When freelancers set up retainer agreements with their clients, the usual structure has them selling future availability at a discount for a fixed monthly fee.
Let’s say you complete a project for a client. Savvy clients will understand that you have a lot of knowledge about their business and their project and that there’s a lot of risk in losing you. Additionally, they might need you to tweak things along the way for them.
So you think…
“Ah ha! I’ll give them 10 hours a month of my time. And though I’ve been charging them $100 an hour, I’ll only charge them $80 for that time. So for $800 a month guaranteed, I’ll do up to 10 hours of work a month.”
Pretty simple and straightforward, right?
Why I don’t like the traditional model of retainers
So let’s say the client goes along with your $800/month retainer.
But then they start thinking, “Well, that’s $80 an hour. $800 divided by 10 hours is $80. Can’t I just pay you $80 an hour when I need you?”
This rebuttal happens all the time, and many freelancers often go along with it, especially if the client ends up needing more than 10 hours of work a month.

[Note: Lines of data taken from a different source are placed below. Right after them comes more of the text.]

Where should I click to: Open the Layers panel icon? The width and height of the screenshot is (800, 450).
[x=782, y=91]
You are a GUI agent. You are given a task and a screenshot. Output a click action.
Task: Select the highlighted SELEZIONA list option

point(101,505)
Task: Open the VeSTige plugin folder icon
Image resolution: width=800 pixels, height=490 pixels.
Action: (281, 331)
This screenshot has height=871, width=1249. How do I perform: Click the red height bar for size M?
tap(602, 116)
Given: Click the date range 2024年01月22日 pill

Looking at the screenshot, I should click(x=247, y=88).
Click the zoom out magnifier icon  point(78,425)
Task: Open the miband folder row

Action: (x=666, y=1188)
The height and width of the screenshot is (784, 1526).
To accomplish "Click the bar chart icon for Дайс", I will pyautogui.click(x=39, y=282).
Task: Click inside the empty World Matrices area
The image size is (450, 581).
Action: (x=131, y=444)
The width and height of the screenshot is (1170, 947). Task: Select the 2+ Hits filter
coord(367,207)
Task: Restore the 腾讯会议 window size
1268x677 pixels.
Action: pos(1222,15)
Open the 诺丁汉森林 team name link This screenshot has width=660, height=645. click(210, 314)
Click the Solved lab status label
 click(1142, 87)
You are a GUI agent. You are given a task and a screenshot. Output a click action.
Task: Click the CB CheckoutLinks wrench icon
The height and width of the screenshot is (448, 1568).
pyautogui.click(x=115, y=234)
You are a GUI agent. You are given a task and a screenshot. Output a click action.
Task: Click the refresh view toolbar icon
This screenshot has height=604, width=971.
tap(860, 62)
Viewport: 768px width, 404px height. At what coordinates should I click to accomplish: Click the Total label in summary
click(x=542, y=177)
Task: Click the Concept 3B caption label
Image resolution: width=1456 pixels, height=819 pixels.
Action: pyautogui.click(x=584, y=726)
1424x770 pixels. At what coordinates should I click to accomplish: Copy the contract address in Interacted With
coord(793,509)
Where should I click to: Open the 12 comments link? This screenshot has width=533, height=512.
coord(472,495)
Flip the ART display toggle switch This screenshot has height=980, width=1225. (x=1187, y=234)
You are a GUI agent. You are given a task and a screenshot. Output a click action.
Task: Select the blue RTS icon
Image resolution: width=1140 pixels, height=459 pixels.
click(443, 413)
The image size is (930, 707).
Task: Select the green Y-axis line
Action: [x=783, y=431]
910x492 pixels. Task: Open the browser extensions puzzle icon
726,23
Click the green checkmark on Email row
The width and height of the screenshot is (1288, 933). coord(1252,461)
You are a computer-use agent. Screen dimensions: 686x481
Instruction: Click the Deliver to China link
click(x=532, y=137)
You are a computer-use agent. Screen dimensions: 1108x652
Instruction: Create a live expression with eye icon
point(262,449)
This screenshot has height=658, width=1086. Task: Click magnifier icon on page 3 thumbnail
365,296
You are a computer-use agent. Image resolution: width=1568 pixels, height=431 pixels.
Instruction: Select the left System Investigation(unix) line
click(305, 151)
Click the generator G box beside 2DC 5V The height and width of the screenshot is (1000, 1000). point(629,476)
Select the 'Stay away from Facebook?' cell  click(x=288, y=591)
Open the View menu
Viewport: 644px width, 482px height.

Sure, you’re more-or-less guaranteed to bring in $800 a month without the need to find, sell, and pitch new clients, but what about when they only have 5 hours of work available in some future month and they’re now price-anchored to your 20% discounted rate? ($80/hr vs. $100/hr)
Here’s another problem: What happens when all of your time is booked with retainer clients? You now have an income ceiling. If you work 40 hours a week, you’re limited to $3,200 a week in revenue.
And another problem: Businesses generally don’t like getting dinged each month with monthly expenses. When they’re just getting your availability, the whoever’s-in-charge-of-budgeting might start wondering what this $800 a month expense is for.
“Do we need it?”
“Is it something we can cut?”
My belief: sell a monthly subscription to a productized service instead
Instead of selling future availability, you should instead sell your client on a monthly product.
What I mean by this will soon be a lot clearer, but let’s recap a few things:
- Clients want and need ongoing access to somebody with inside knowledge of their business and project, but don’t want to be stuck paying you each month without an explicit benefit.
- You want to spend less time selling by having many of your clients on retainer — and you also want the guaranteed income that comes with that, but you don’t want to limit your earning potential.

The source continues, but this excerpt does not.